GIVEN TEXT —
============

As he waits in Pittsburgh for the military barge to be completed, Lewis leaves little record of his day-to-day activities. The Ohio River boatmen he encountered there were described by other travelers.
Flatboat Men
“Flatboatmen relaxing on their cargo” likely by Alexander Anderson, 1775–1870. Courtesy Missouri History Museum, N22055.
The Barge-Man Circuit
The major part of the merchants settled at Pittsburgh, or in the environs, are the partners, or else the factors, belonging to the houses at Philadelphia. Their brokers at New Orleans sell, as much as they can, for ready money; or rather, take in exchange cottons, indigo, raw sugar, the produce of Low Louisiana, which they send off by sea to the houses at Philadelphia and Baltimore, and thus cover their first advances. The barge-men return thus by sea to Philadelphia or Baltimore, whence they go by land to Pittsburgh and the environs, where the major part of them generally reside.

============

CHALLENGE 1 —
Answer these about the text on the Pittsburgh boatmen:
(a) In which city does Lewis wait for the military barge to be completed?
(b) Who likely made "Flatboatmen relaxing on their cargo"?
(c) How do the barge-men travel back to Philadelphia or Baltimore?
CHALLENGE 2 —
Quote the text on the Pittsburgh boatmen word for word from "As he waits" to "History Museum, N22055.".

RECORD LIST —

============

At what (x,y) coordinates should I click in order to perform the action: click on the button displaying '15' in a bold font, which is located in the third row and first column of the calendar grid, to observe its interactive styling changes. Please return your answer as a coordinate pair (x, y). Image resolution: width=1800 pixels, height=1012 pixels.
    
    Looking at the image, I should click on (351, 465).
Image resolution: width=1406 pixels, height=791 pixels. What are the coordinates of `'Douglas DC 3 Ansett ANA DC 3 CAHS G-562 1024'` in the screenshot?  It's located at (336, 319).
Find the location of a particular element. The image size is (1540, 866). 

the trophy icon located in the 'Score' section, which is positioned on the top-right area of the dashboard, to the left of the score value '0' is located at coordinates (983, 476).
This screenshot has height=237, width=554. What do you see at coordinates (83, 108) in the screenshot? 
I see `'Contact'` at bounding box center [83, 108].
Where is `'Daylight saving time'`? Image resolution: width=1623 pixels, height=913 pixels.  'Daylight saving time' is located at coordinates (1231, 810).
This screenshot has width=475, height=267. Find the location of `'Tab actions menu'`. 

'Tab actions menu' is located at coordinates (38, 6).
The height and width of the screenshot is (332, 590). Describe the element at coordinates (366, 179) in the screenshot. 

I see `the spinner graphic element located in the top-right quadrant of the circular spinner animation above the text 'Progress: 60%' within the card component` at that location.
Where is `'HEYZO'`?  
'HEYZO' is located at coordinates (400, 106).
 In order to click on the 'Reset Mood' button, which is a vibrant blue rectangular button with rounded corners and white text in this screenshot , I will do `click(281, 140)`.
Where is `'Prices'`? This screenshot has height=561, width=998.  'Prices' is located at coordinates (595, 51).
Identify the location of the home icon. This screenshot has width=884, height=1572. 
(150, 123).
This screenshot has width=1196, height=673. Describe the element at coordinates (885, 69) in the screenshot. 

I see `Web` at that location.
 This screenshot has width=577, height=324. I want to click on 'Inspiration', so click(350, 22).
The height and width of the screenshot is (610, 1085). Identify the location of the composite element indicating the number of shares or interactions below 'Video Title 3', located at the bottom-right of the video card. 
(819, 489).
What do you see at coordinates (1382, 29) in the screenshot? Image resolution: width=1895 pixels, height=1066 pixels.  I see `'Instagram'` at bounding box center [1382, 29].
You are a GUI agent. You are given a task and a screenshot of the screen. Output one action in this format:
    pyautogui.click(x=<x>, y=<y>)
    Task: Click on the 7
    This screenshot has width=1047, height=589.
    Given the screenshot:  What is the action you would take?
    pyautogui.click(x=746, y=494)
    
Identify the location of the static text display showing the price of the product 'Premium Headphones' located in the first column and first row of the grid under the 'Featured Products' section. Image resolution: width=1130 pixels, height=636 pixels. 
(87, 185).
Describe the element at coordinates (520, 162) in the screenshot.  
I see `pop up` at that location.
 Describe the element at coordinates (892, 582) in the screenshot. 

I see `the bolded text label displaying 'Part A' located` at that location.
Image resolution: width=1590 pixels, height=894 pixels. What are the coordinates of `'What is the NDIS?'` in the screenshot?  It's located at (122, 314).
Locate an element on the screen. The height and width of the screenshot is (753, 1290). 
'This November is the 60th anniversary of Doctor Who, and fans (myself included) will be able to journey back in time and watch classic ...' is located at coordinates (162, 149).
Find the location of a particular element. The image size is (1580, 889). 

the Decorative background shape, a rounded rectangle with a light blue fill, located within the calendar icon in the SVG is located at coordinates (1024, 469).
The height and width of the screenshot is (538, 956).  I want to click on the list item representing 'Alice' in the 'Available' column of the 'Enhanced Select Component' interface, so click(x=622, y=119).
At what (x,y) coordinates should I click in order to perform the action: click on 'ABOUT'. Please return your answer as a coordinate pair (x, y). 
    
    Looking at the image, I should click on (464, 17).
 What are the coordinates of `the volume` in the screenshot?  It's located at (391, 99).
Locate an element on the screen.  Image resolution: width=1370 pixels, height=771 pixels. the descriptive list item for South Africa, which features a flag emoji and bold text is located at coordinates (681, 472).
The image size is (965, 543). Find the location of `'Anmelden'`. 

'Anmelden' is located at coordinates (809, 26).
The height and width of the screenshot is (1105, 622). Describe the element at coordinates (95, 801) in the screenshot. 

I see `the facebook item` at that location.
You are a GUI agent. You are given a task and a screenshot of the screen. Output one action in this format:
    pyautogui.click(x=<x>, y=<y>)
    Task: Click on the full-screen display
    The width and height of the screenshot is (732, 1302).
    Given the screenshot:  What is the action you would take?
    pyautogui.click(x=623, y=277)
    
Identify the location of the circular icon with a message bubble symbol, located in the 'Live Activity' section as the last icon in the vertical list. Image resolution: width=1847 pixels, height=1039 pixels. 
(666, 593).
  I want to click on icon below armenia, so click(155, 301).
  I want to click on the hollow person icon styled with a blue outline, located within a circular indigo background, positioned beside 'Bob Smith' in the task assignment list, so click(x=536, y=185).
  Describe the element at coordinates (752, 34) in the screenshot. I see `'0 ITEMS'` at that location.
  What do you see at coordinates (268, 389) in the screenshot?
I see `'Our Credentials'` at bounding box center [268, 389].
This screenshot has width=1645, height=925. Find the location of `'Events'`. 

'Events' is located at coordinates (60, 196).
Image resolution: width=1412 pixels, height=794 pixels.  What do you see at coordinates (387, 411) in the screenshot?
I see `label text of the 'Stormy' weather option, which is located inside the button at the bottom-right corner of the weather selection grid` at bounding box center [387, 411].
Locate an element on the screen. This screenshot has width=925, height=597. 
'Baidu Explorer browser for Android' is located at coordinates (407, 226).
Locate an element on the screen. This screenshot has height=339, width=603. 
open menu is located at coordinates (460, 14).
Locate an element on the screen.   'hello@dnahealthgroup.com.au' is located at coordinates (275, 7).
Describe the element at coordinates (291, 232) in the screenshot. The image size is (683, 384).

============

TASK RESULT 1 —
(a) Pittsburgh
(b) Alexander Anderson
(c) By sea

TASK RESULT 2 —
As he waits in Pittsburgh for the military barge to be completed, Lewis leaves little record of his day-to-day activities. The Ohio River boatmen he encountered there were described by other travelers.
Flatboat Men
“Flatboatmen relaxing on their cargo” likely by Alexander Anderson, 1775–1870. Courtesy Missouri History Museum, N22055.